The style has costs as well as benefits. Critics argue that consensus delayed Google's response to the rise of generative AI in 2022 and 2023 and that the Bard launch was rushed because internal alignment had broken down. Defenders argue that the same caution kept Google focused on infrastructure and research investments while other companies chased trends. Former Google product managers have told reporters that Pichai personally reviews demos for major products and asks engineering-level questions.
Pichai is one of a small group of executives who have carried a major US technology company across the transition from the consumer internet to AI. He inherited a company built around search and ads, and over a decade reorganised it around AI infrastructure (TPUs, data centres), AI research (the Google DeepMind merger), AI products (Gemini, AI Overviews, AI Mode), AI-native devices (Pixel and Tensor), and AI-driven cloud services. In 2025 Alphabet projected $175 to $185 billion in AI-related capital expenditure across the year, the largest such number ever disclosed by a US technology company.
He is also one of the most prominent in a cohort of Indian-origin chief executives running US technology companies at scale, alongside Satya Nadella at Microsoft, Arvind Krishna at IBM, Shantanu Narayen at Adobe, and Nikesh Arora at Palo Alto Networks.
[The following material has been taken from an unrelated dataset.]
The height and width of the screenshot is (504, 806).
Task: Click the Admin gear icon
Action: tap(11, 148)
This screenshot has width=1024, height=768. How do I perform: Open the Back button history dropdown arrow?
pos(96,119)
The major criticisms of Pichai's tenure cluster around five themes. The antitrust verdict in United States v. Google LLC, with its August 2024 liability finding and the 2025 remedies order, marks the first time since the Microsoft case of the late 1990s that a US tech company has been ruled an illegal monopolist; Pichai has been the public face of Google's defence. The Bard demo error in February 2023 and the Gemini image-generation incident in February 2024 are cited as examples of products being shipped before they were ready, with internal critics arguing that Code Red pressure produced launch decisions the company would not have made in calmer times. The 2023 layoffs drew sharp criticism, particularly given the simultaneous disclosure of his $226 million compensation package. The Project Maven walkout and Project Dragonfly disclosures showed the limits of Pichai's consensus style when employee values clash with commercial opportunities. His public statements on AI safety have been criticised as both too hawkish by accelerationists and too soft by safety researchers.
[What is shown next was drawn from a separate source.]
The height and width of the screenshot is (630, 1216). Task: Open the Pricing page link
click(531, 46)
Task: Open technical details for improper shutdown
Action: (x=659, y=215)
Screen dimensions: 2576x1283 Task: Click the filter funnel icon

Google's product cadence under Pichai has been intensive. Gemini 1.5 Pro, Gemini 2.0, Gemini 2.5 Pro, and Gemini 3 Pro released between February 2024 and November 2025. AI Mode in Search rolled out across the US through 2025. Project Astra, a real-time multimodal assistant prototype, was announced at I/O 2024 and progressively shipped through Gemini Live. The Google Tensor G5 chip in the Pixel 10 generation moved Google to an in-house TSMC-fabricated SoC, and the Wiz deal, expected to close in 2026, has reshaped the cloud-security landscape. In parallel the company is contending with the remedies phase of the search-monopoly ruling, a separate ad-tech case, and ongoing UK CMA and EU Digital Markets Act investigations.
In April 2026 Stanford University announced that Pichai would deliver its 2026 commencement address[48].